● **DOCUMENT PASSAGE**:
BREAST ENLARGEMENT – AN INTRODUCTION TO YOUR FIRST CONSULTATION
Consultation and History of Breast Enlargement
In my view the initial consultation for breast augmentation should begin with open-ended questions about the patient’s goals and expectations for the procedure. Patients today have often spent some time researching the procedure either through friends or through the internet. The surgeon should be able to form an impression of the person as a well-informed, psychiatrically stable person with appropriately realistic expectations for the procedure. Any concerns about the patient’s level of understanding, unrealistic expectations, or self-esteem issues should be fully explored prior to proceeding with surgery. A careful medical history and physical examination is essential for the assessment of risk factors and candidacy for this surgery.
The ideal size and shape of the female breast is inherently subjective and relates to both personal preference and to cultural norms. However, most surgeons will agree that there are certain shared characteristics which represent the aesthetic ideal of the female breast form. These characteristics include a profile with a sloping or full upper pole and a gently curved lower pole with the nipple-areola complex at the point of maximal projection. The breast structure itself may be thought of as the breast parenchyma resting on the anterior chest wall surrounded by a soft tissue envelope made up of skin and subcutaneous fat. Clearly, the resulting form of the breast after augmentation mammaplasty will be determined by the dynamic interaction of the breast implants, the parenchyma, and the soft tissue envelope.

● **GIVEN ENTRIES**:
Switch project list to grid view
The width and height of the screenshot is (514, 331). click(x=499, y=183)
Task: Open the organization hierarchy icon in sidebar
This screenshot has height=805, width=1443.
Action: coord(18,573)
--
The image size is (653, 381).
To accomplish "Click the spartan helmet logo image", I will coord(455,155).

● **TASK PROMPT**: According to the text on breast enlargement consultations, what should the initial consultation begin with? The entries are not used in this exercise.

● **OUTPUT FOR THIS EXERCISE**: Open-ended questions about the patient's goals and expectations for the procedure.